Fisetin induces apoptosis in Raji cells

Fisetin significantly inhibited cell viability and induced apoptosis in Raji cells in a time- and dose-dependent manner (Fig. 2A–B). Fisetin has been shown to induce apoptosis in human promyeloleukemic cells and nonsmall lung cancer cells accompanied by the specific downregulation of anti-apoptotic molecules and via a mitochondria-mediated pathway, respectively [21], [25].

Fig. 2

Fisetin induces apoptosis in Raji cells. (A) Effect of fisetin on the viability of Raji cells (Materials and Methods). *P < 0.05; **P < 0.01; ***P < 0.001. (B) Flow cytometry to determine the number of apoptosis cells stained with Annexin V and propidium iodide relative to the total number of cells analyzed. (C) Immunoblotting of the effect of fisetin on the expression levels of apoptosis-related proteins.

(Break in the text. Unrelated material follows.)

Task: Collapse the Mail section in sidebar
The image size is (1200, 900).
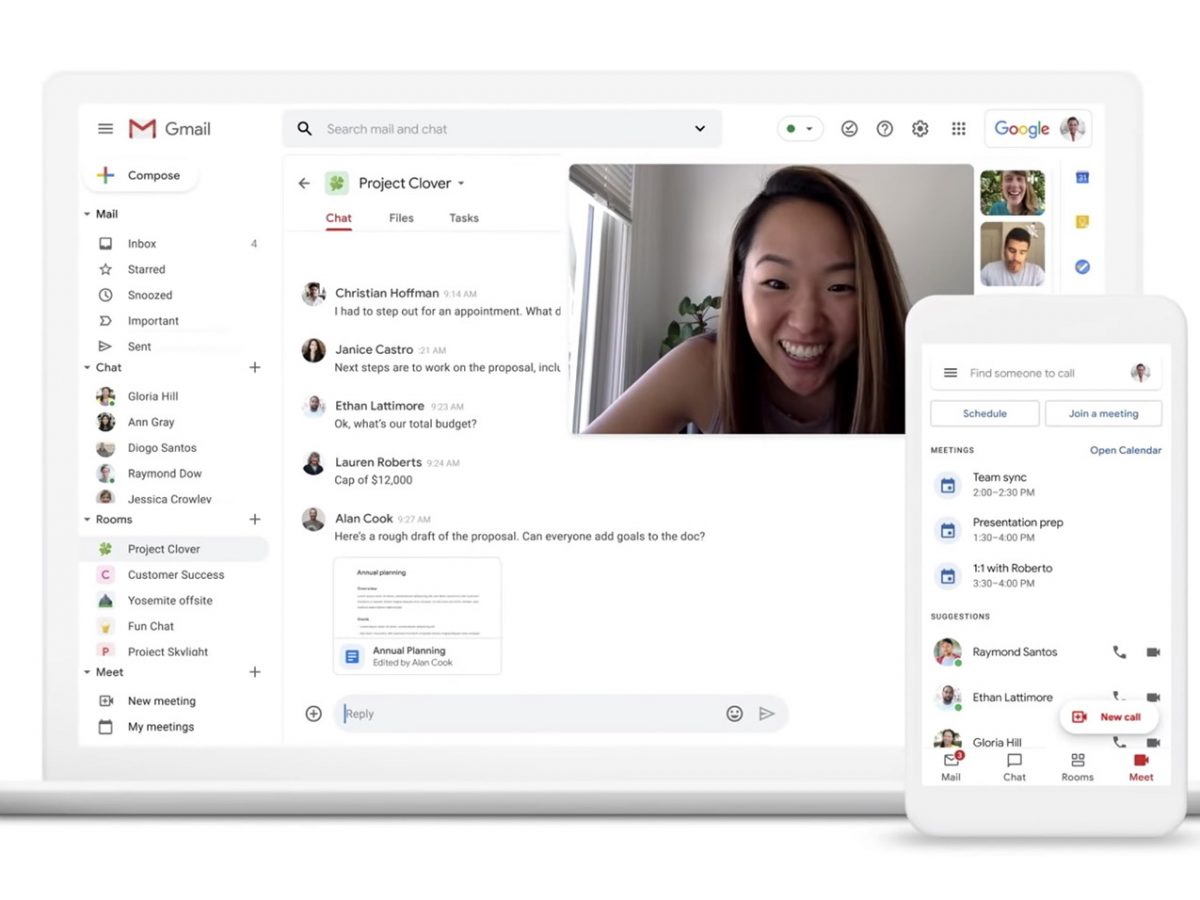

To better understand the pro-apoptotic action of fisetin on Raji cells, we applied a proteome array of 35 antibodies against apoptosis-related proteins. We observed decreased protein expression of cIAP-2 after 30 μM fisetin exposure for 24 and 72 h (data not shown). However, the levels of other anti/pro-apoptotic proteins, such as cIAP-1 and Bcl-2 family members, were not changed by fisetin treatment (data not shown). The downregulation of cIAP-2 by fisetin at 30 μM was confirmed via immunoblotting (Fig. 2C). Immunoblotting also confirmed that there were no fisetin-induced changes in the levels of other anti/pro-apoptotic proteins (Fig. 2C). Fisetin specifically downregulated the expression of anti-apoptotic molecule, induced myeloid leukemia cell differentiation protein in the apoptotic process of HL-60 human myelogenous leukemia cells [25], and here it specifically downregulated the expression of cIAP-2. In addition, the pharmacological inhibition of PI3K has been shown to exhibit the downregulation of cIAP-2, suggesting that apoptotic fisetin in Raji cells could specifically downregulate the expression of cIAP-2 via its potential to inhibit PI3K [17], [35].

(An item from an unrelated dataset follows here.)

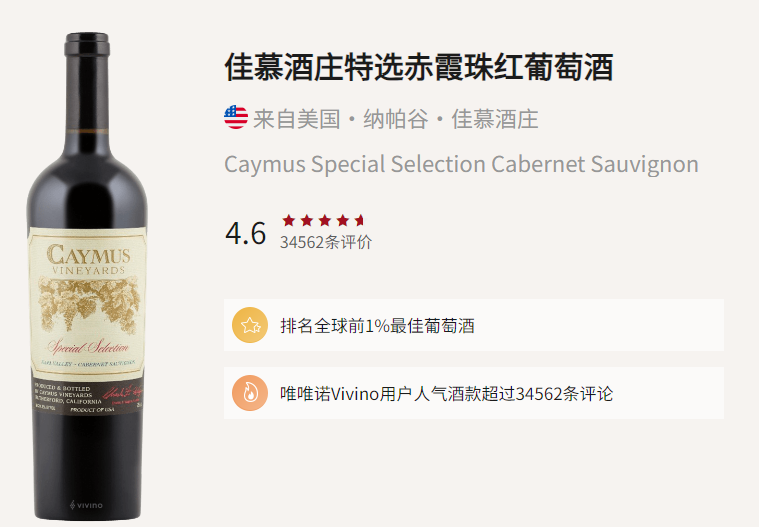This screenshot has height=527, width=759.
Task: Open the 来自美国 country link
Action: [297, 119]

Fisetin inhibits mTOR activity

In several previous studies, dual inhibition of PI3K and mTOR signaling effectively suppressed cancer progression [30], [37]. The mTOR pathway appears to be critical to lymphomagenesis; its aberrant activation was detected in Burkitt’s lymphoma [2], [11], [32], [40]. Several drug candidates have been shown to inhibit the catalytic subunits of both PI3K and mTOR, which contain structural similarities [31]. For example, the PI3K inhibitors LY294002 and NVP-BKM120 also inhibited mTOR [27], [45]. Several clinical trials have implemented combined inhibition of PI3K and mTOR to ensure the synergistic efficacy of drug candidates for the treatment of cancers [4], [10], [34]). Therefore, we tested whether fisetin inhibits mTOR at 30 μM. As shown in Fig. 3, fisetin strongly inhibited the phosphorylation of mTOR (S2448) and its downstream targets p70S6K (S371 and T389) and 4E-BP1 (T37/46). Thus, in addition to fisetin’s inhibition of PI3K, its inhibition of mTOR may enhance apoptosis in Raji cells [13], [26].

Fig. 3

Fisetin inhibits mTOR activity and induces DNA damage. Immunoblotting of the effects of fisetin on the expression levels of proteins related to mTOR signaling and DNA damage.

We also examined the effect of fisetin on expression of the DNA-damage marker γH2A.X because fisetin has been shown to induce DNA damage and apoptosis at high concentrations between 50 and 250 μM in blood cancers [28], [50]. The levels of γH2A.X protein increased over time in the presence of 30 μM fisetin (Fig. 3), suggesting the involvement of DNA damage in the pro-apoptotic activity of fisetin on Raji cells.

Conclusion

In summary, we determined that fisetin targets PI3K, inhibits its activity at the enzymatic and cellular levels, and induces apoptosis in Raji cells via the downregulation of cIAP-2 protein expression. The pro-apoptotic activity of fisetin may be linked to a potential to inhibit mTOR signaling and to induce DNA damage. Since fisetin exhibits a wide variety of activities, including anti-proliferative, anti-oxidant, anti-angiogenic, and anti-cancer activities, it may provide a natural backbone for the development of novel dual inhibitors of PI3Ks and mTOR for the treatment of patients with cancer.